#### GOAL:
Turn every line of the data below into a JSON list of strings, with one string per line and blank lines omitted.

#### DATA PROVIDED:
____
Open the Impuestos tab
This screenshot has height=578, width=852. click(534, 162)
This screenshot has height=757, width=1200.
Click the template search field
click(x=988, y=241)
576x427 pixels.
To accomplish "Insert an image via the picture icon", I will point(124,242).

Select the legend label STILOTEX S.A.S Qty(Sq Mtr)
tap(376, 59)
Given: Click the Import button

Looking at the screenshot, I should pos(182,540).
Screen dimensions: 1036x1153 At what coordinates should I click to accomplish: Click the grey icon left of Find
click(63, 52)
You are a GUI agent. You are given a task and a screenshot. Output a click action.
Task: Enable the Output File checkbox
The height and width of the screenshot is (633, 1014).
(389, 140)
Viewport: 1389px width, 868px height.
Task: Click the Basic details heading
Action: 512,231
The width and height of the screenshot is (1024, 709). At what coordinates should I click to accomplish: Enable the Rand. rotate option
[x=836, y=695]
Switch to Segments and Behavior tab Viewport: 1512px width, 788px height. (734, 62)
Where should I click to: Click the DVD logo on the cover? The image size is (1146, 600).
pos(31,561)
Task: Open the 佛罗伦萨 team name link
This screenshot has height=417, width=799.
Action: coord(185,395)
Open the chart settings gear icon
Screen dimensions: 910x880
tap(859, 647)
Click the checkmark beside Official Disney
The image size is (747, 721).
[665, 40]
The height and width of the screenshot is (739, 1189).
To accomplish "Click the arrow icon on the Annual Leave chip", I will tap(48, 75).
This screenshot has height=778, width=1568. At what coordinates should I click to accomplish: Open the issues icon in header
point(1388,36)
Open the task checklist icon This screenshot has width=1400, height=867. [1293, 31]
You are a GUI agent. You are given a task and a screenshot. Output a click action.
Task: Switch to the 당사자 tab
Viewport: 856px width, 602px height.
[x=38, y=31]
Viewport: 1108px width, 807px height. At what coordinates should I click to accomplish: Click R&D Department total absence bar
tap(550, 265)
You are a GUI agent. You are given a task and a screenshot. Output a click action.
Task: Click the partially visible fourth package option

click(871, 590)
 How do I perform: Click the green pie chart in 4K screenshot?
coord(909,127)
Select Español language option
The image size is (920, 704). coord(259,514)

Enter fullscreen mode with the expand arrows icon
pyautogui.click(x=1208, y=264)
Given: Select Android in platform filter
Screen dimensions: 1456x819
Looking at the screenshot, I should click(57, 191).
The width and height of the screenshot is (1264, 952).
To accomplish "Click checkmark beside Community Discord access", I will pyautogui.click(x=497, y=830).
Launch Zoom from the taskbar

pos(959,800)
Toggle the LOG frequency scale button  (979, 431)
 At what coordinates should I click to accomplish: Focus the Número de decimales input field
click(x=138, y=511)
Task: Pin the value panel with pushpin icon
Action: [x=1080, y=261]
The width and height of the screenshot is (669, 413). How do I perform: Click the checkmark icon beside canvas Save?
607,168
____
#### CORRECT ANSWER:
[
  "Open the Impuestos tab",
  "This screenshot has height=578, width=852. click(534, 162)",
  "This screenshot has height=757, width=1200.",
  "Click the template search field",
  "click(x=988, y=241)",
  "576x427 pixels.",
  "To accomplish \"Insert an image via the picture icon\", I will point(124,242).",
  "Select the legend label STILOTEX S.A.S Qty(Sq Mtr)",
  "tap(376, 59)",
  "Given: Click the Import button",
  "Looking at the screenshot, I should pos(182,540).",
  "Screen dimensions: 1036x1153 At what coordinates should I click to accomplish: Click the grey icon left of Find",
  "click(63, 52)",
  "You are a GUI agent. You are given a task and a screenshot. Output a click action.",
  "Task: Enable the Output File checkbox",
  "The height and width of the screenshot is (633, 1014).",
  "(389, 140)",
  "Viewport: 1389px width, 868px height.",
  "Task: Click the Basic details heading",
  "Action: 512,231",
  "The width and height of the screenshot is (1024, 709). At what coordinates should I click to accomplish: Enable the Rand. rotate option",
  "[x=836, y=695]",
  "Switch to Segments and Behavior tab Viewport: 1512px width, 788px height. (734, 62)",
  "Where should I click to: Click the DVD logo on the cover? The image size is (1146, 600).",
  "pos(31,561)",
  "Task: Open the 佛罗伦萨 team name link",
  "This screenshot has height=417, width=799.",
  "Action: coord(185,395)",
  "Open the chart settings gear icon",
  "Screen dimensions: 910x880",
  "tap(859, 647)",
  "Click the checkmark beside Official Disney",
  "The image size is (747, 721).",
  "[665, 40]",
  "The height and width of the screenshot is (739, 1189).",
  "To accomplish \"Click the arrow icon on the Annual Leave chip\", I will tap(48, 75).",
  "This screenshot has height=778, width=1568. At what coordinates should I click to accomplish: Open the issues icon in header",
  "point(1388,36)",
  "Open the task checklist icon This screenshot has width=1400, height=867. [1293, 31]",
  "You are a GUI agent. You are given a task and a screenshot. Output a click action.",
  "Task: Switch to the 당사자 tab",
  "Viewport: 856px width, 602px height.",
  "[x=38, y=31]",
  "Viewport: 1108px width, 807px height. At what coordinates should I click to accomplish: Click R&D Department total absence bar",
  "tap(550, 265)",
  "You are a GUI agent. You are given a task and a screenshot. Output a click action.",
  "Task: Click the partially visible fourth package option",
  "click(871, 590)",
  " How do I perform: Click the green pie chart in 4K screenshot?",
  "coord(909,127)",
  "Select Español language option",
  "The image size is (920, 704). coord(259,514)",
  "Enter fullscreen mode with the expand arrows icon",
  "pyautogui.click(x=1208, y=264)",
  "Given: Select Android in platform filter",
  "Screen dimensions: 1456x819",
  "Looking at the screenshot, I should click(57, 191).",
  "The width and height of the screenshot is (1264, 952).",
  "To accomplish \"Click checkmark beside Community Discord access\", I will pyautogui.click(x=497, y=830).",
  "Launch Zoom from the taskbar",
  "pos(959,800)",
  "Toggle the LOG frequency scale button  (979, 431)",
  " At what coordinates should I click to accomplish: Focus the Número de decimales input field",
  "click(x=138, y=511)",
  "Task: Pin the value panel with pushpin icon",
  "Action: [x=1080, y=261]",
  "The width and height of the screenshot is (669, 413). How do I perform: Click the checkmark icon beside canvas Save?",
  "607,168"
]